FIGS. 5 and 6 depict a beverage mug assembly 300. FIG. 5 depicts a bottom view of the beverage mug assembly 300 and FIG. 6 depicts a perspective view of the beverage mug assembly 300. The assembly comprises a mug body 301 and an array of semi-spherical mug extensions 307 through 325. The mug body comprises a cylindrical wall 302, which terminates at its top end in lip 304 and at its bottom end in base 303, defining internal volume 305. Mug handle 306 is attached to cylindrical wall 302.

Mug extensions 307 through 325 space base 303 from the substrate on which beverage mug assembly 300 rests, thus insuring that moisture-bearing ambient air circulates underneath base 303 of beverage mug assembly 300. Mug extensions 307 through 315 are hydrophobic. They extend from the center of base 303 to form the symbol “X.” Mug extensions 316 through 325 are hydrophilic and surround the symbol “X”.
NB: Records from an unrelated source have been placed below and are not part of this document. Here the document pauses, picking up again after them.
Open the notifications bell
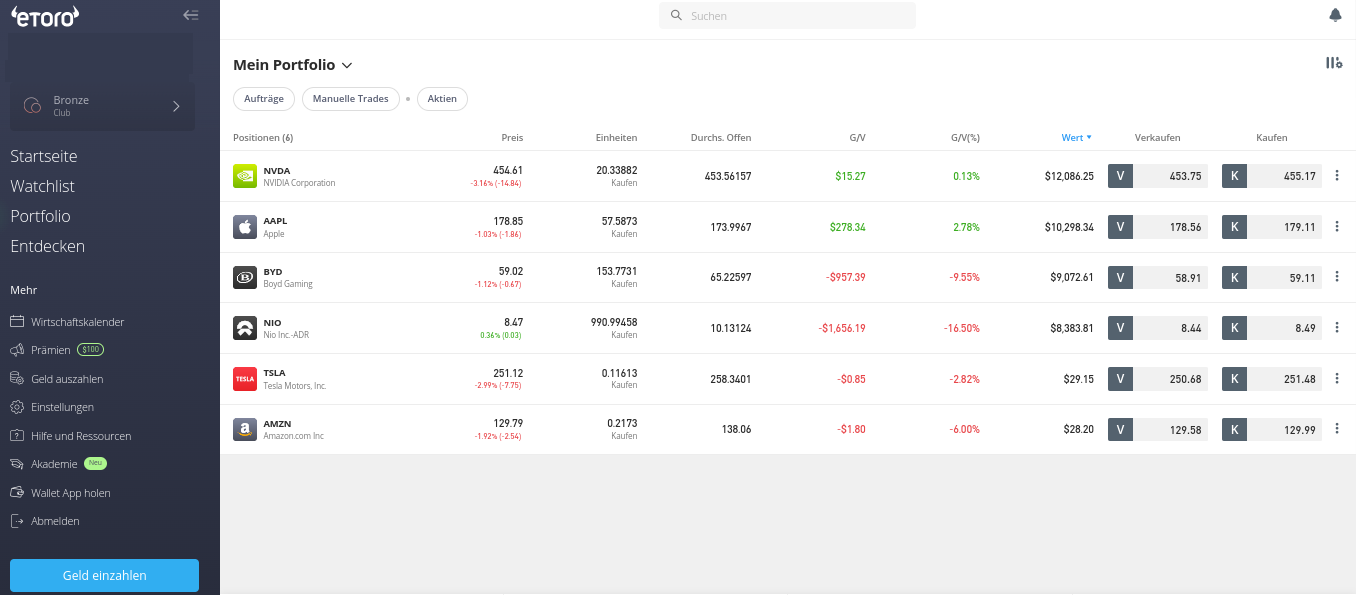Viewport: 1356px width, 595px height. click(x=1335, y=15)
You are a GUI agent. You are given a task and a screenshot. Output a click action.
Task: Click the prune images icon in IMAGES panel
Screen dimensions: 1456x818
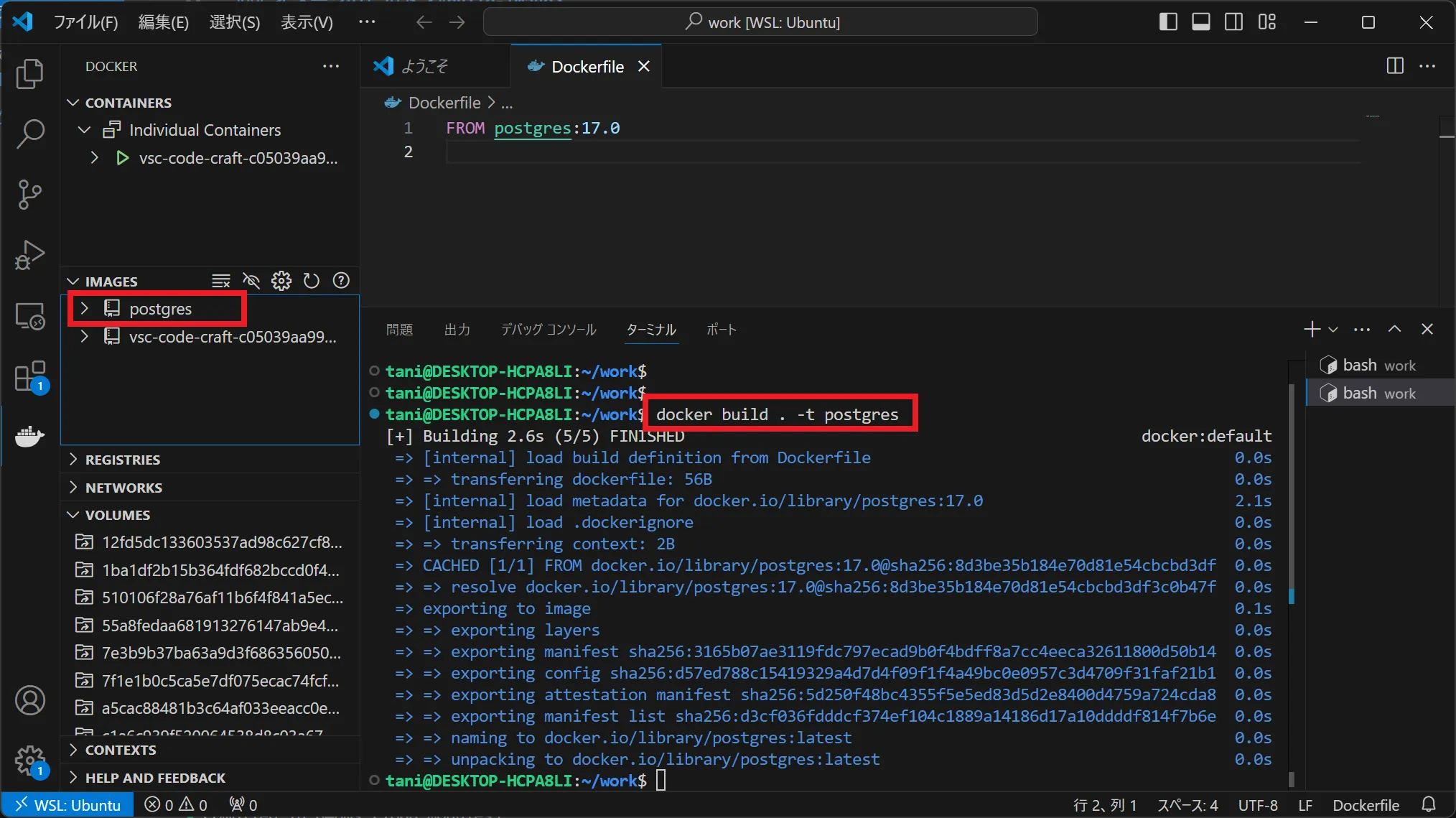click(x=221, y=281)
When beverage mug assembly 300 is filled with a beverage that is sufficiently cold to cause the exterior of beverage mug assembly 300 to reach the condensation point in the environment where beverage mug assembly 300 is situated, beads of condensation form on mug extensions 316 through 325 because they are hydrophilic. Beads of condensation do not form on mug extensions 307 through 315 because they are hydrophobic. When condensation on mug extensions 316 through 325 is sufficient to cause deposition of condensate on the substrate that supports beverage mug assembly 300, a counterpart of the symbol “X” formed by mug extensions 307 through 315 is created on the substrate in the form of a dry symbol “X” surrounded by droplets or a film of water.

Mug extensions 307 through 325 may be molded as parts of mug body 301 and then treated as necessary to generate the hydrophilic and hydrophobic properties necessary to form the desired symbol. Alternatively, some or all of mug extensions 307 through 325 may be made separately from mug body 301 and affixed to mug body 301 with a suitable adhesive. Mug extensions 307 through 325 may be made of any suitable material, including glass, plastic and rubber. The choice of these materials and the number, sizing and placement of mug extensions 307 through 325 is a matter of design choice depending on the application.